I used to take the very thing Weston Price used, butter oil, from grass fed cows. The butter fat is clarified and then centrifuged, and it's only a certain portion that has the K2. This is the Green Pastures product I used up until just a few weeks ago. The "Activator X" is the K2, as explained by Chris Masterjohn. The problem is that I don't know the dose, and nobody seems to, so I've gone to a synthetic, by Thorne Research. Each drop is 1 mg. I was taking one, but I've gone to two as I found that two made my skin baby soft overnight. That's quite a bit more than you would get from diet unless you eat a lot of foie gras (huge content), but I'm just going with that, for now. I do have a small bit of calcification in one of my coronary arteries, according to a recent heart scan, so I'm taking this as a therapeutic measure. In another six months I'll have another scan. If you want to simulate how you might get it from diet and don't want to eat a lot of fish eggs and beef (or venison) liver, then you could put a drop of the Thorne product in something that you consume over 3-4 days.

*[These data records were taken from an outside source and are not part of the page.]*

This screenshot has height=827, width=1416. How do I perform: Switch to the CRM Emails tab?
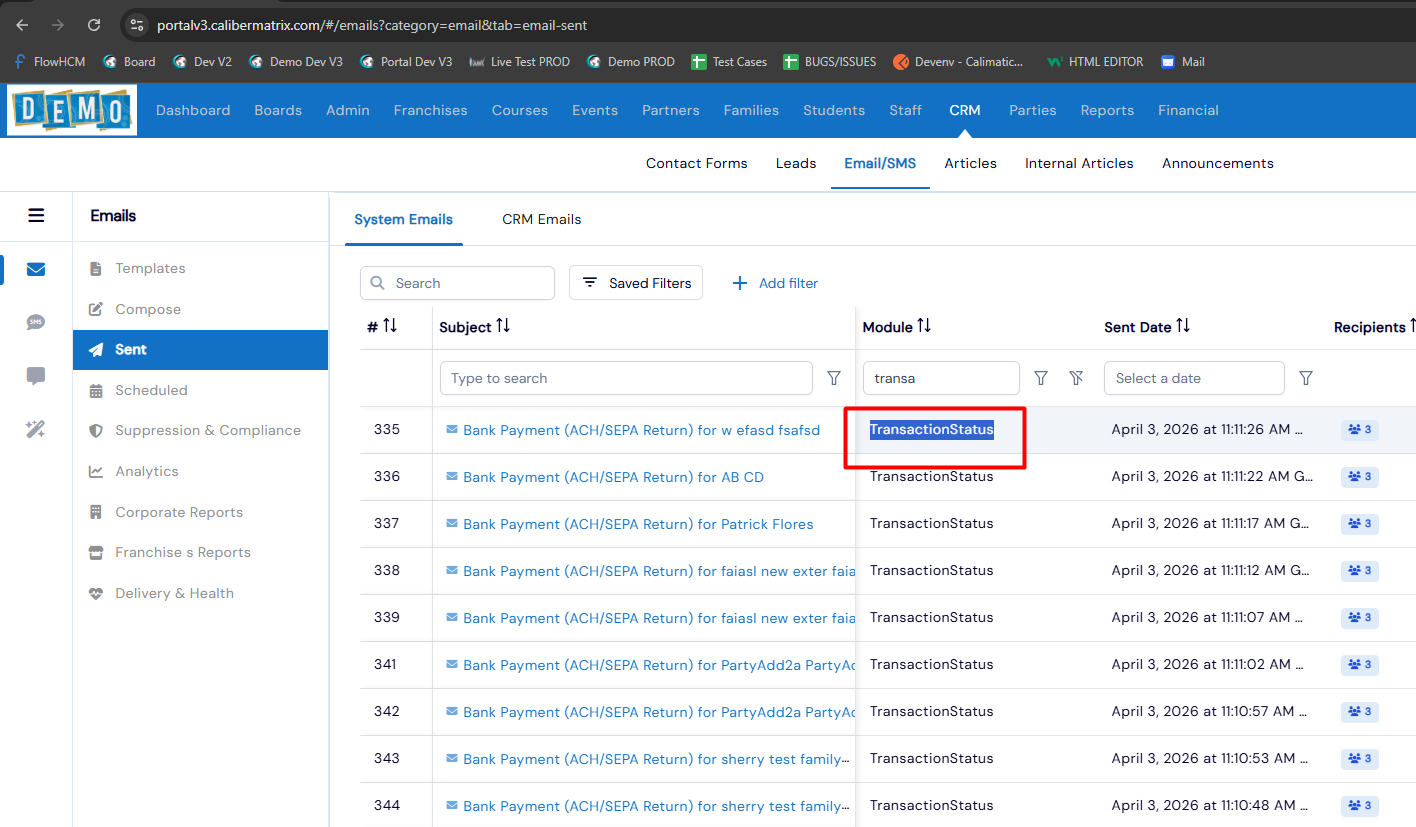pyautogui.click(x=541, y=219)
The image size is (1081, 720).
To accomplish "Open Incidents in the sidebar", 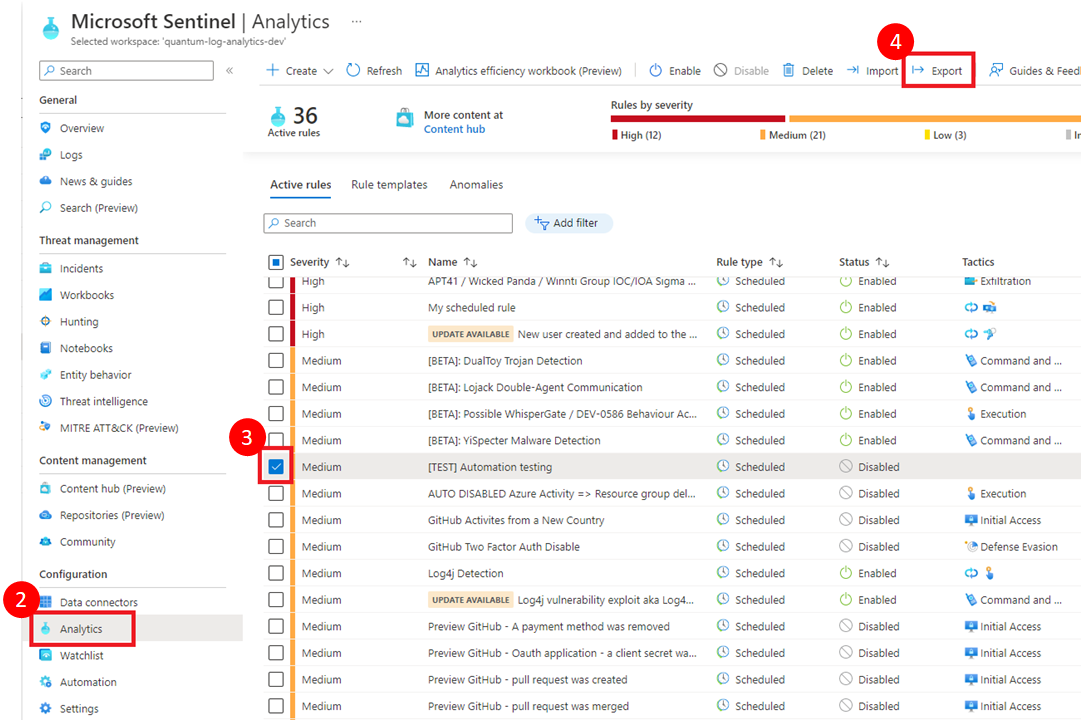I will click(81, 268).
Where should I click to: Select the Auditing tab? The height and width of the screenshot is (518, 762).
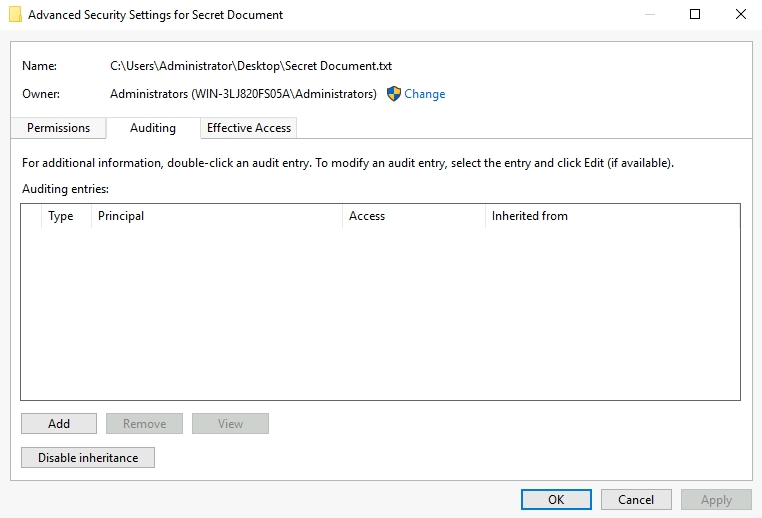[x=153, y=128]
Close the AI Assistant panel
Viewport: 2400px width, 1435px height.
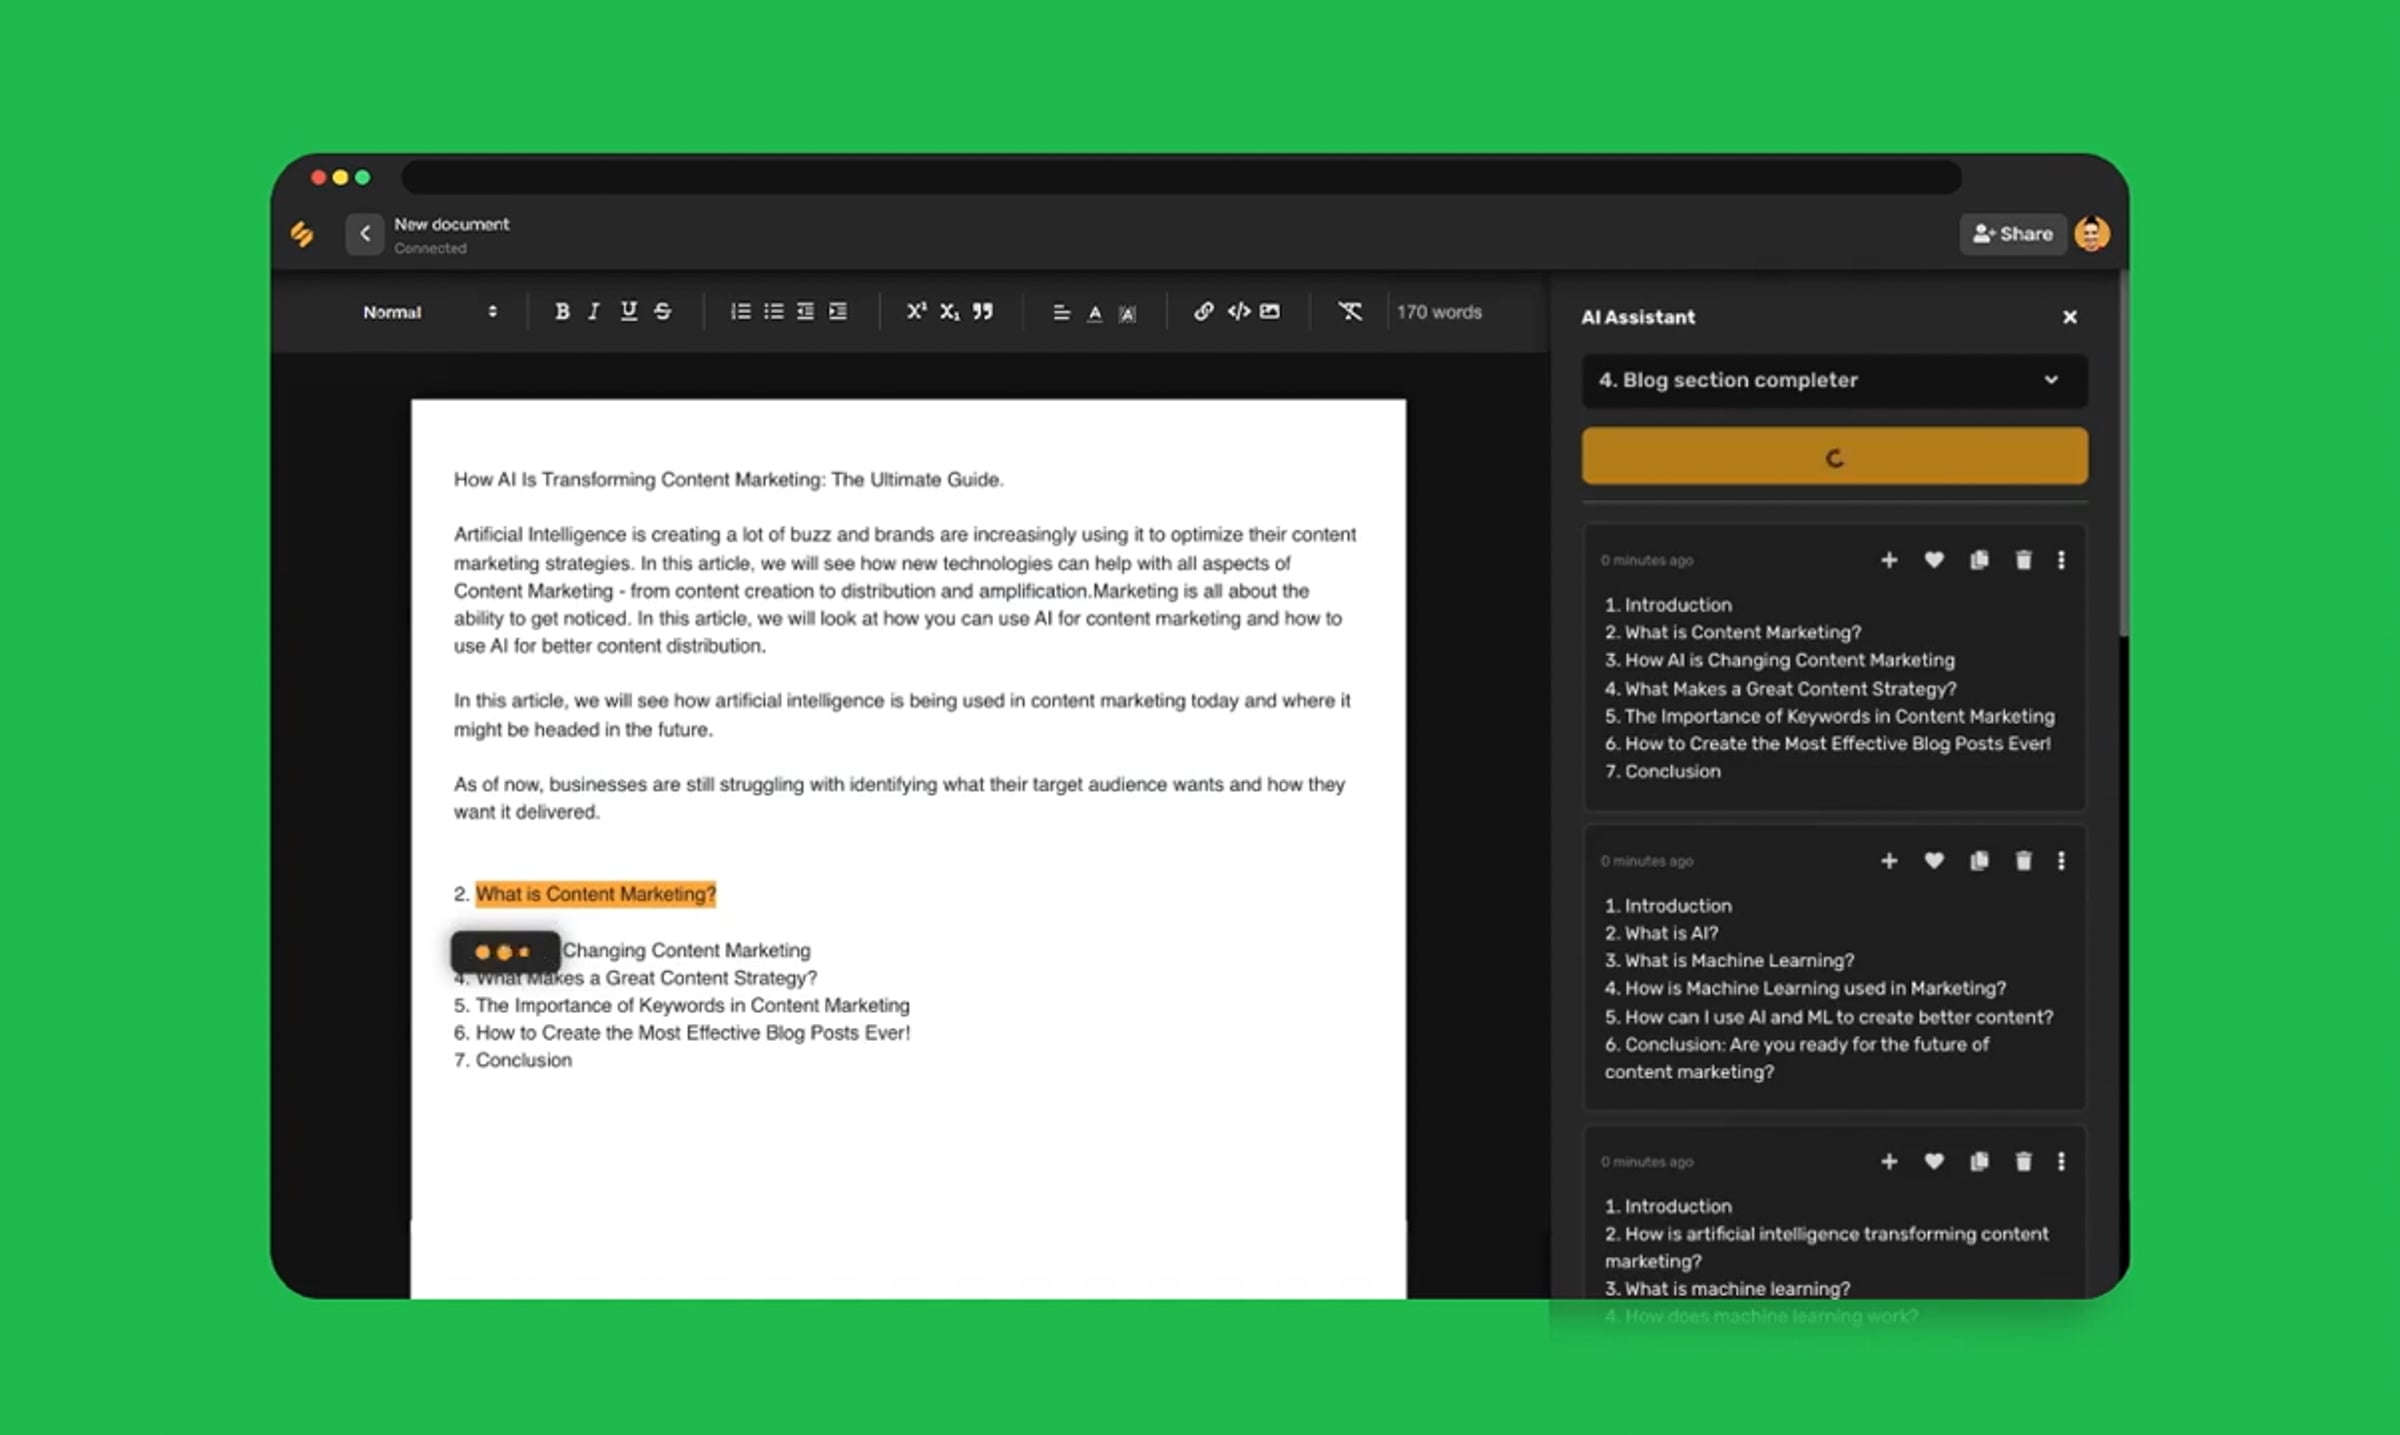click(x=2070, y=317)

– There's one non-essential supplement I use, and that's whey powder. I posted about it back here. Because a Paleolithic diet leaves one in a state of rarely being very hungy, the whey gives me a chance to get protein in a very light meal a couple of times per week. I typically have it the morning after a workout day, and I always mix it with one or two eggs and plenty of fat in the fom of heavy cream and coconut oil. It's a fully nutritious meal, just not bulky and filling.
On a final note, I am open to other suggestions for essential supplementation. Drop 'em in the comments. Moreover, I fully recognize that there is a whole science to supplementation in the pursuit of life extension. Any information on that score is welcome too. I consider that far different than what I'm doing here, which is bare nuts and bolts, and most people can understand why they would and should take these supplements.
However, some of the regimes of the life extension folks are pretty extensive, including dozens of various supplements. My opinion is that nobody should undertake such a regime without knowing as much as can be known about every single supplement they take and why they're taking it.